Starting at the line that contains "The image size" and running through the end of the rows below, write each line as one string in a JSON list, skipping blank lines and leaving out the pictures.
◇ ◇ ◇
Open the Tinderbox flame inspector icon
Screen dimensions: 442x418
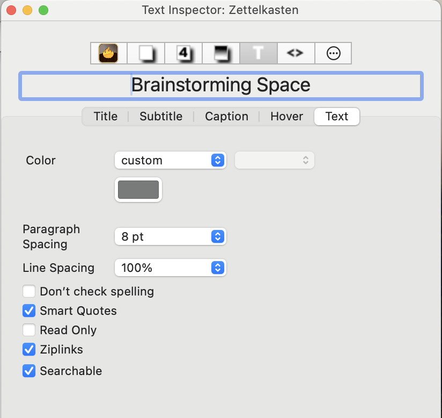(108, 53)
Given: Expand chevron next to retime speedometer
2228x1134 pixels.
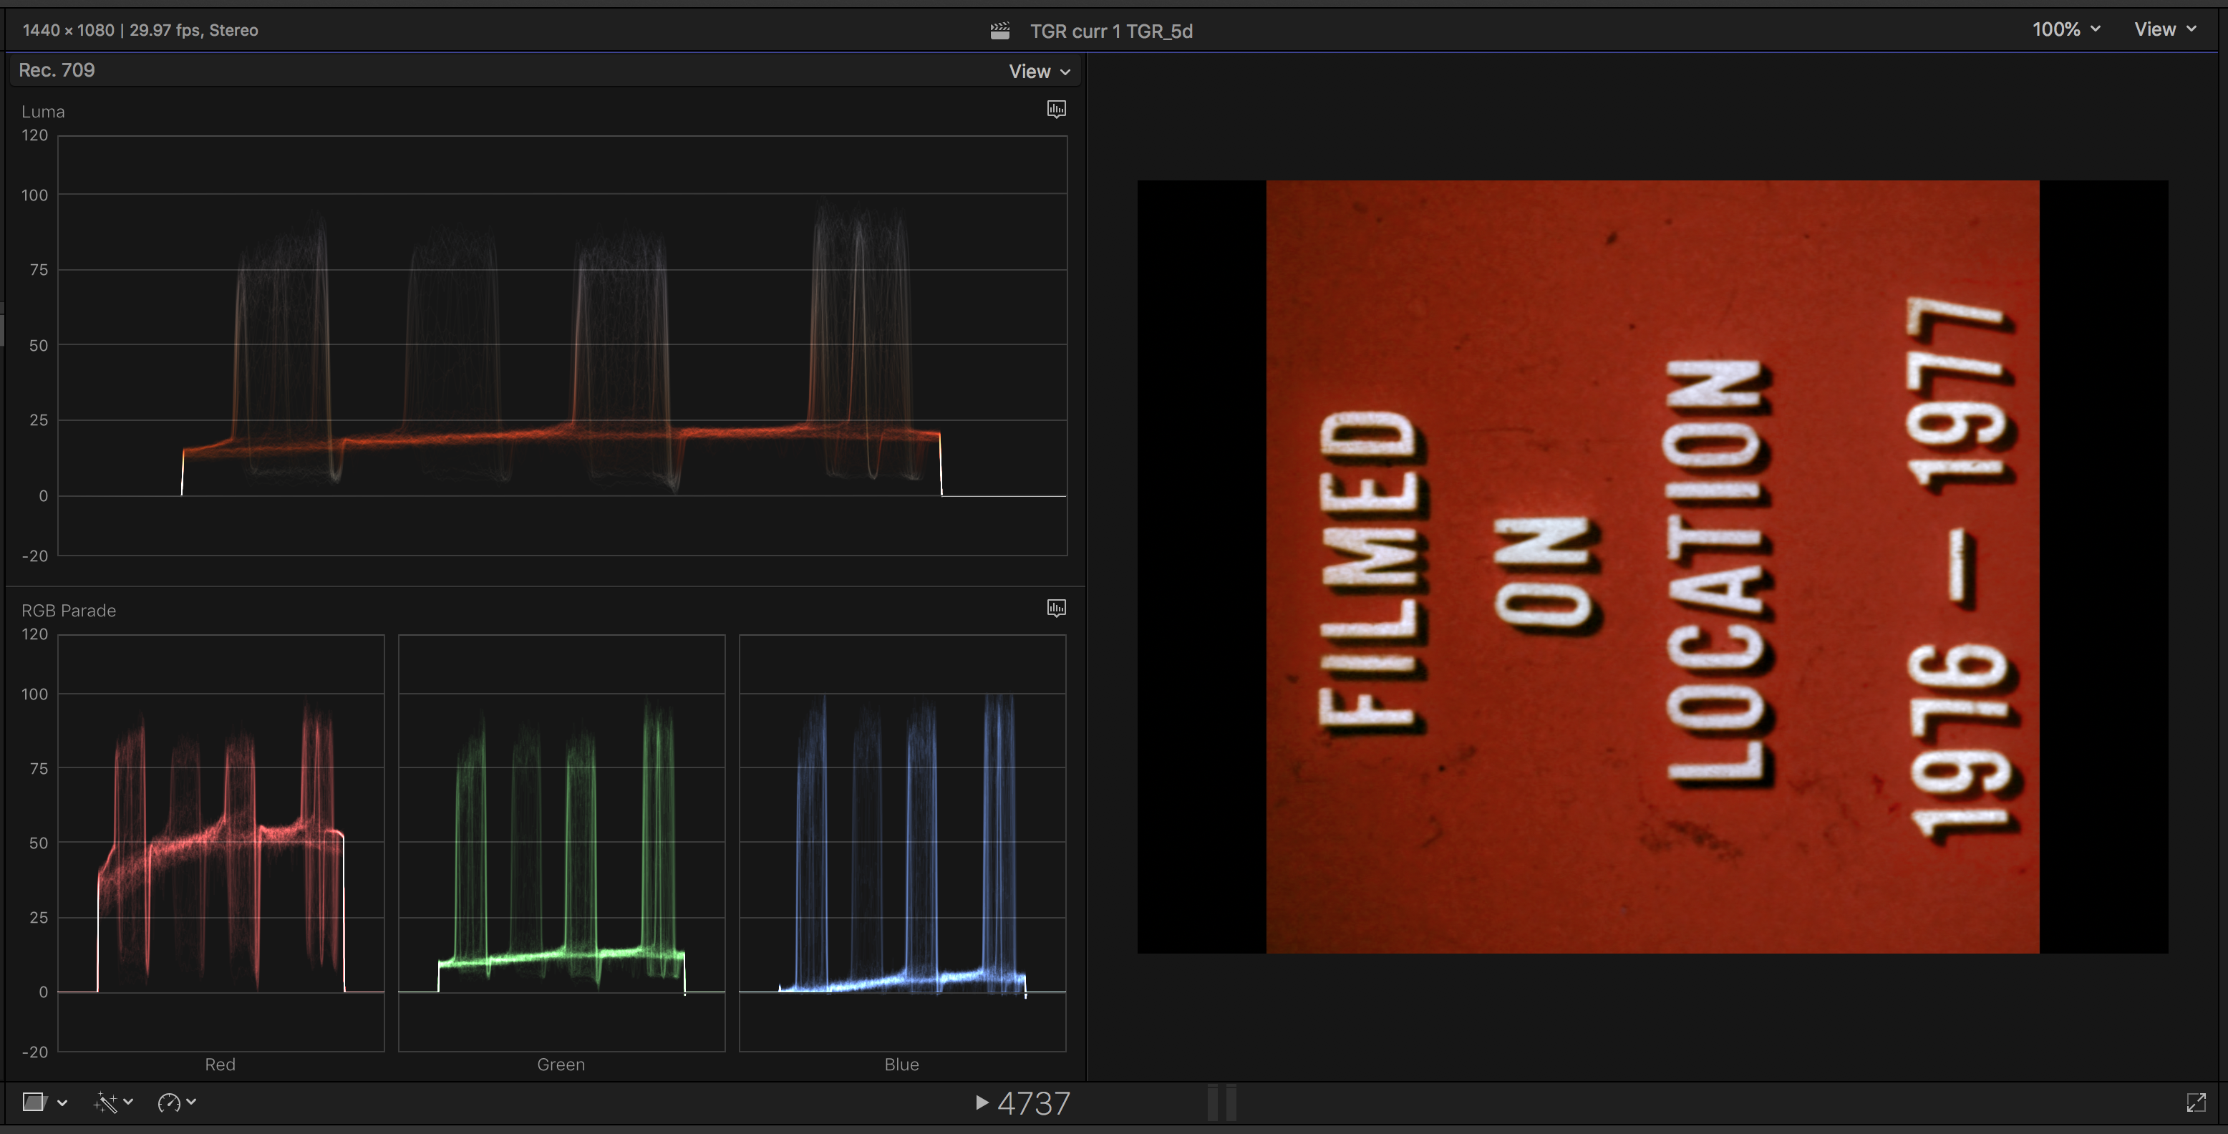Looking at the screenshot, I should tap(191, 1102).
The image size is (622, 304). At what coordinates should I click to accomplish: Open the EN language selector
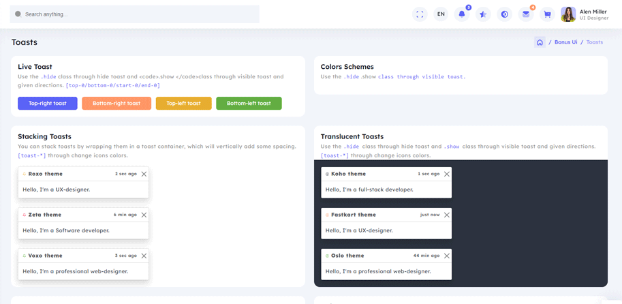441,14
◇ ◇ ◇
• Result of this exercise
[
  "The image size is (622, 304). At what coordinates should I click to accomplish: Open the EN language selector",
  "441,14"
]